California county calls data throttling of firefighters ‘ridiculous,’ Verizon apologizes for ‘process failure’
What is in this article?
- California county calls data throttling of firefighters ‘ridiculous,’ Verizon apologizes for ‘process failure’
- California county calls data throttling of firefighters ‘ridiculous,’ Verizon apologizes for ‘process failure’
- California county calls data throttling of firefighters ‘ridiculous,’ Verizon apologizes for ‘process failure’
California county calls data throttling of firefighters ‘ridiculous,’ Verizon apologizes for ‘process failure’
Verizon officials apologized for a “process failure” that caused a Santa Clara County fire department unit’s broadband data speeds to be throttled significantly multiple times this summer while the unit tried to coordinate resources from throughout the state to fight the worst wildfire in California history—an action that was characterized as "ridiculous" by a county official.
“This is ridiculous,” Santa Clara County Counsel James Williams said yesterday during an interview with IWCE’s Urgent Communications. “What happened here was clearly unacceptable and has a lot of people rightfully concerned.”
In an addendum to a brief filed Monday as part of litigation supporting net-neutrality policies, Santa Clara County Fire Chief Anthony Bowden outlined his department’s unsuccessful efforts to convince Verizon representatives to restore normal data speeds to OES Incident Support Unit 5262 (OES 5262) in response to the Mendocino Complex Fire, which is now the largest in California history.
OES 5262 is a command-and-control resource that has the “primary function to track, organize and prioritize” response resources during an incident using specialized software and Google Sheets by leveraging leverages cloud computing via broadband Internet connectivity.

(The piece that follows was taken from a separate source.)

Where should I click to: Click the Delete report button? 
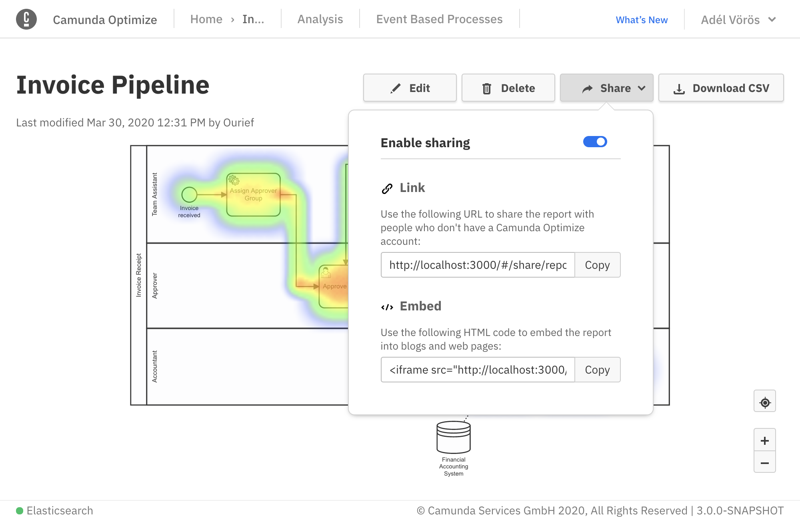[508, 88]
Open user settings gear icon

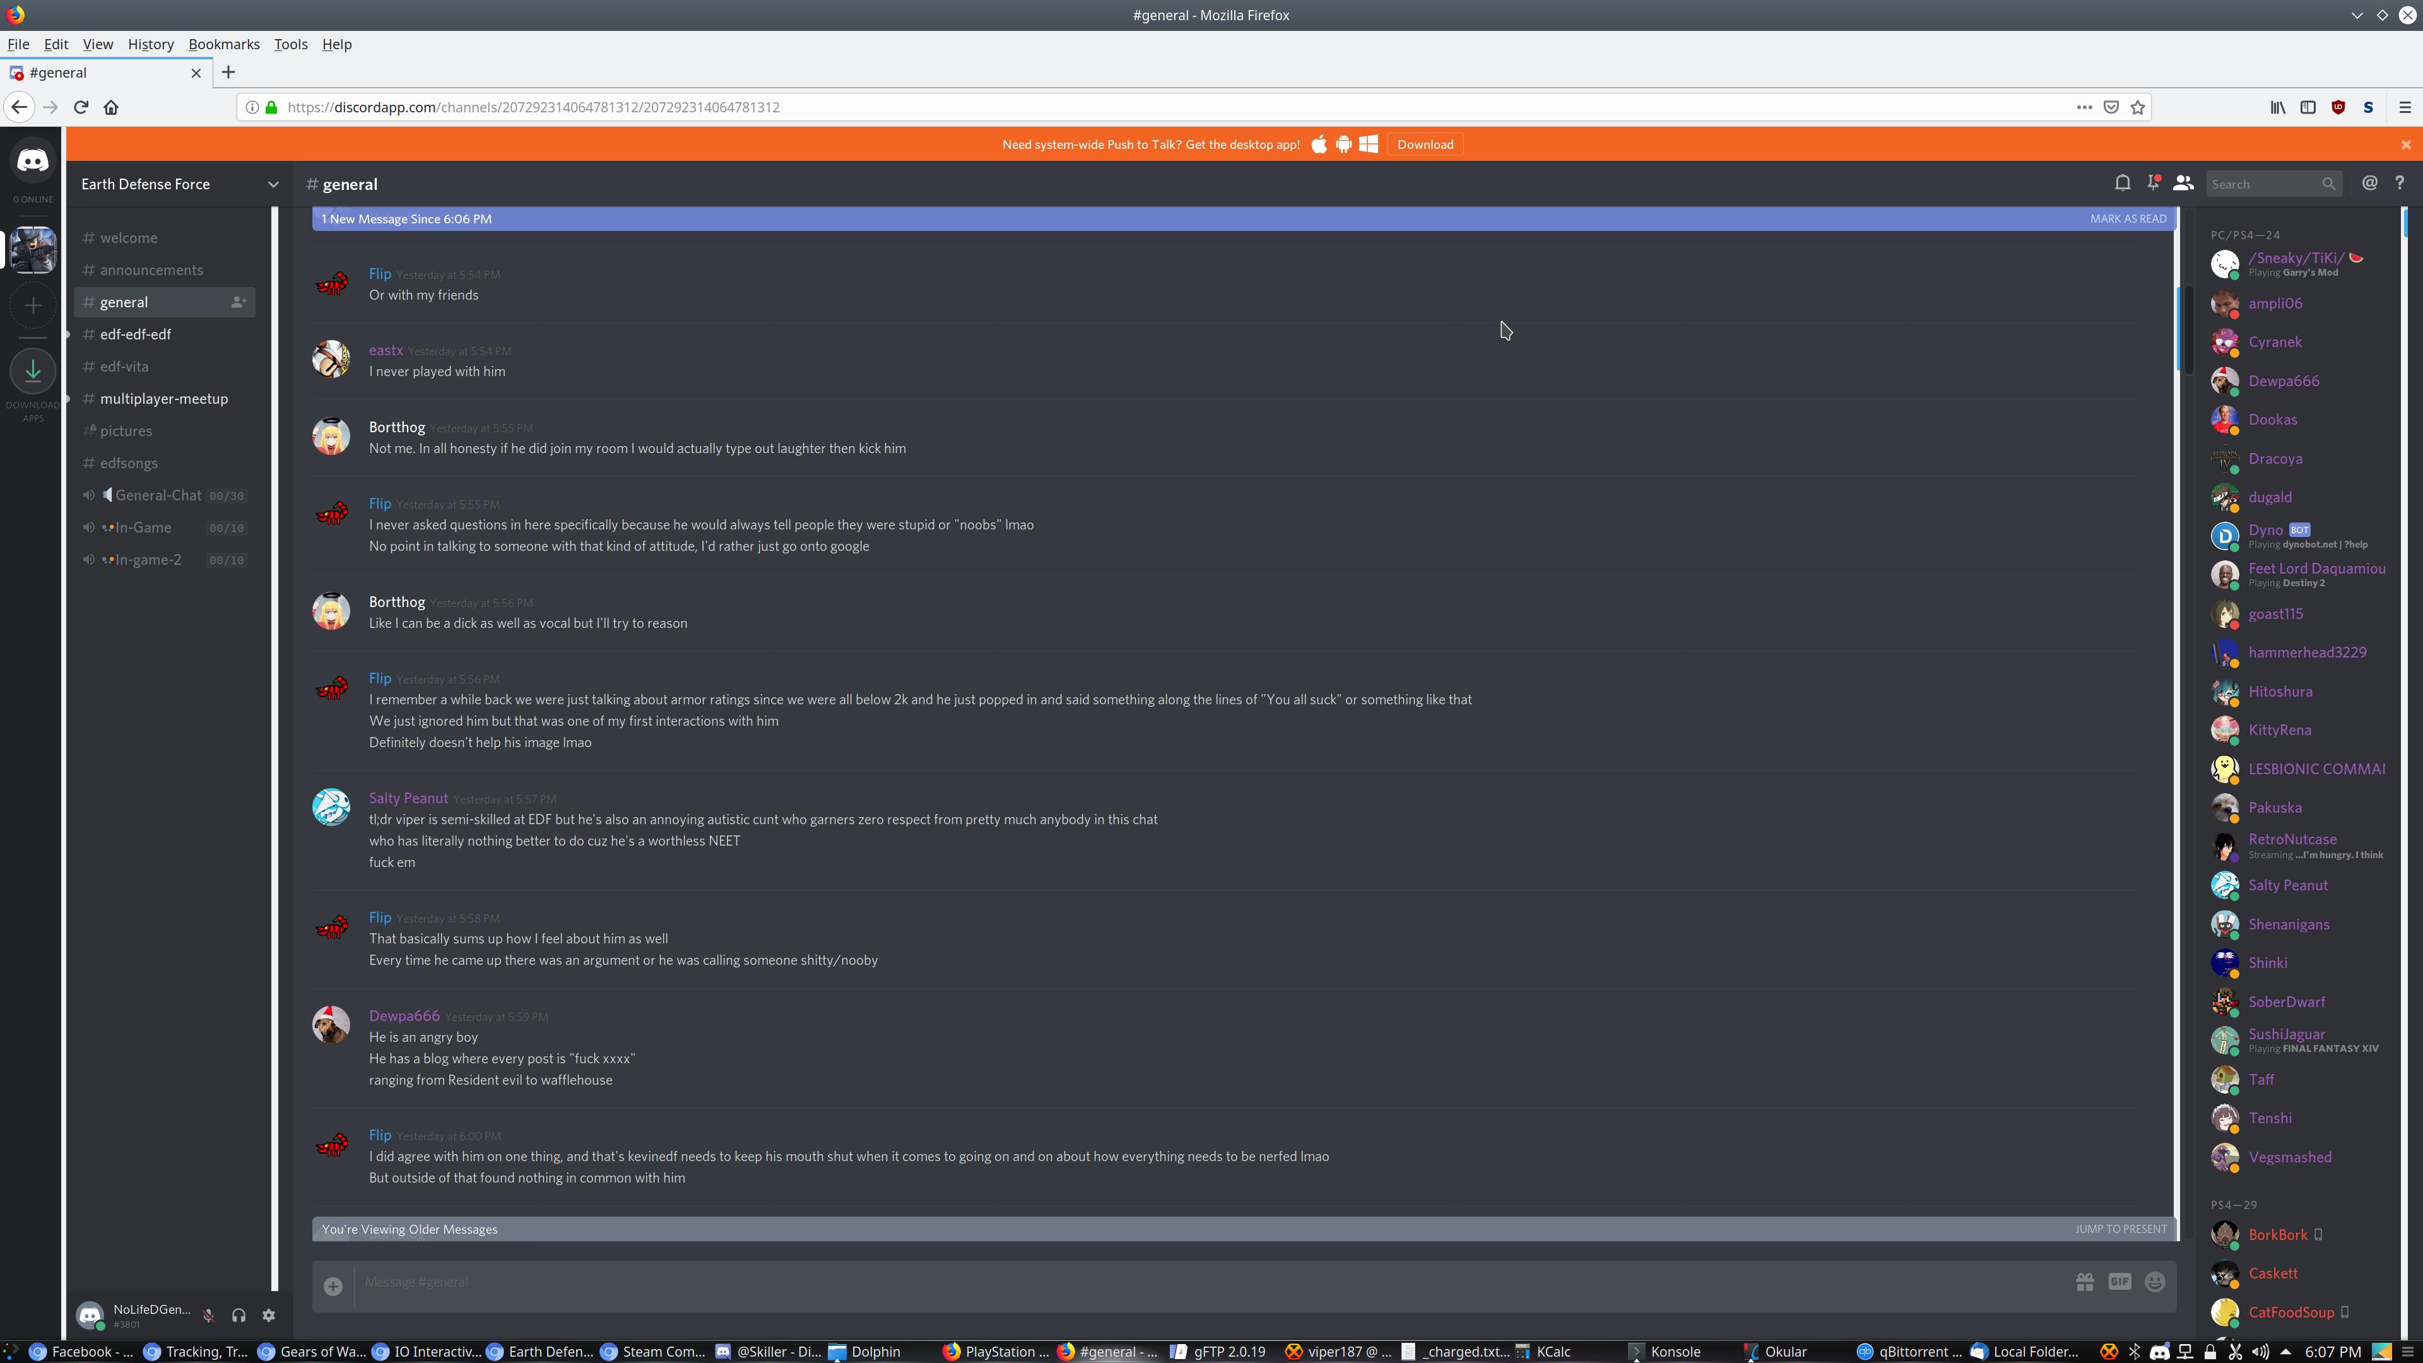(269, 1315)
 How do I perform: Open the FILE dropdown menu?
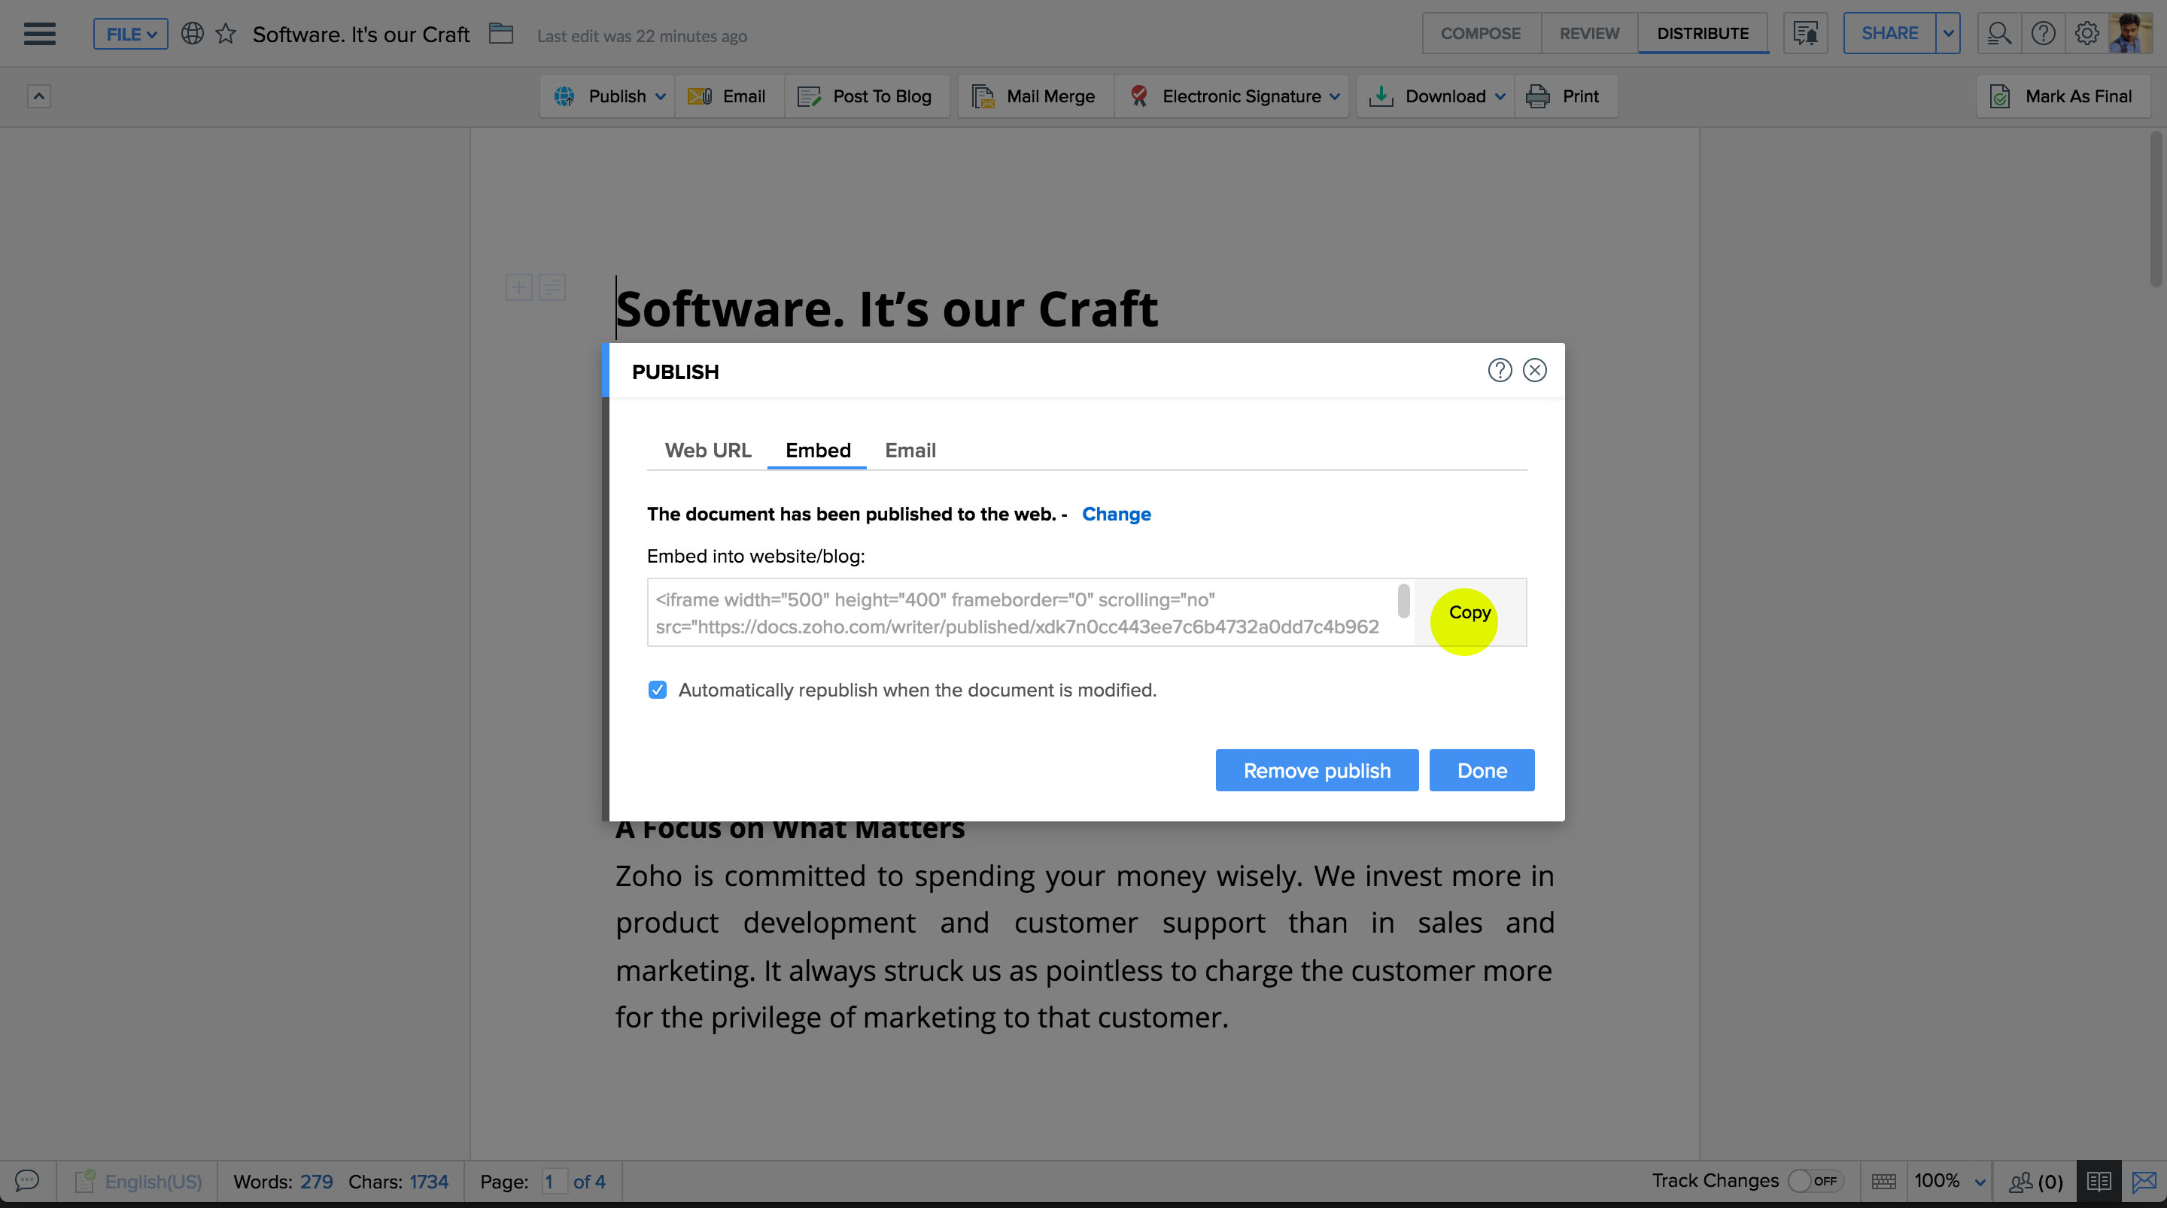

However, these functions typically require 5-10 GB of data usage per day, so OES 5262 quickly used the 25 GB monthly allotment of broadband data capacity under its Verizon data plan. Per the terms of the Verizon contract, connectivity continued to be maintained after OES 5262 reached the 25 GB threshold, but the data rates were throttled to 1/200 of the normal broadband-throughput rate, which “severely interfered” with the unit’s ability to be effective, according to Bowden.
“This throttling has had a significant impact on our ability to provide emergency services,” according to Bowden’s declaration. “Verizon imposed these limitations, despite being informed that throttling was actively impeding County Fire’s ability to provide crisis-response and essential emergency services.”
Indeed, the legal brief addendum includes an e-mail exchange between Santa Clara County officials and a Verizon representative lasting more than a month. Williams said the fire department upgraded its data plan with Verizon once during this period but was again throttled under the new plan upon reaching the data-use threshold.
“[Santa Clara County] moved to the $39 [$39.99-per-month data plan], and they got throttled again,” Williams said during an interview with IWCE’s Urgent Communications. “At that point, they were told, ‘Go call customer service, and you can do the $99 [$99.99-per-month data plan].’”
Contrary to multiple media reports, Santa Clara County did not subscribe to the proposed $99.99-per-month plan, which would have covered the first 20 GB of data use and then charged an additional $8 per GB used, without be subject to data throttling, Williams said.
“The way [fire-department officials] dealt with the situation was actually that they switched to different device—another SIM, another line basically—and ran it off of there,” Williams said. “That’s how they ended up resolving the situation for the actual incident.
“The whole thing is crazy.”
Verizon officials have said that Santa Clara County fire department’s data speeds should not have been throttled after the emergency-response use of the broadband service was revealed, but the matter was not “escalated” properly through the carrier’s processes.
“While we have been delivering new and increased capabilities to this [public-safety] segment over the past six months, the incident that’s hit the news in California is something that we wanted to address head on,” Mike Maiorana, Verizon’s senior vice president-public sector, said yesterday during an interview with IWCE’s Urgent Communications. “While we delivered the network assets, the capacity, the coverage and the support on the ground, we had an incident where, unfortunately, our operational processes weren’t followed as needed, and we didn’t serve a specific user well.
“Verizon takes that very personally. We certainly apologize and live up to our mistakes.”
Tami Erwin, executive vice president of operation for Verizon Wireless, echoed this sentiment.
“We had a process failure,” Erwin said during an interview with IWCE’s Urgent Communications. “We had a customer who, in the terms of their agreement, had reached the 25 gigs of data. When they called in, while the information was factually correct—because the customer had exceeded the 25 gig—the failure was that we didn’t escalate through the process that is in place … to enable the customer to have access to the network.
“And that process failure we have to own, and I have to own, as somebody who has accountability for operations.”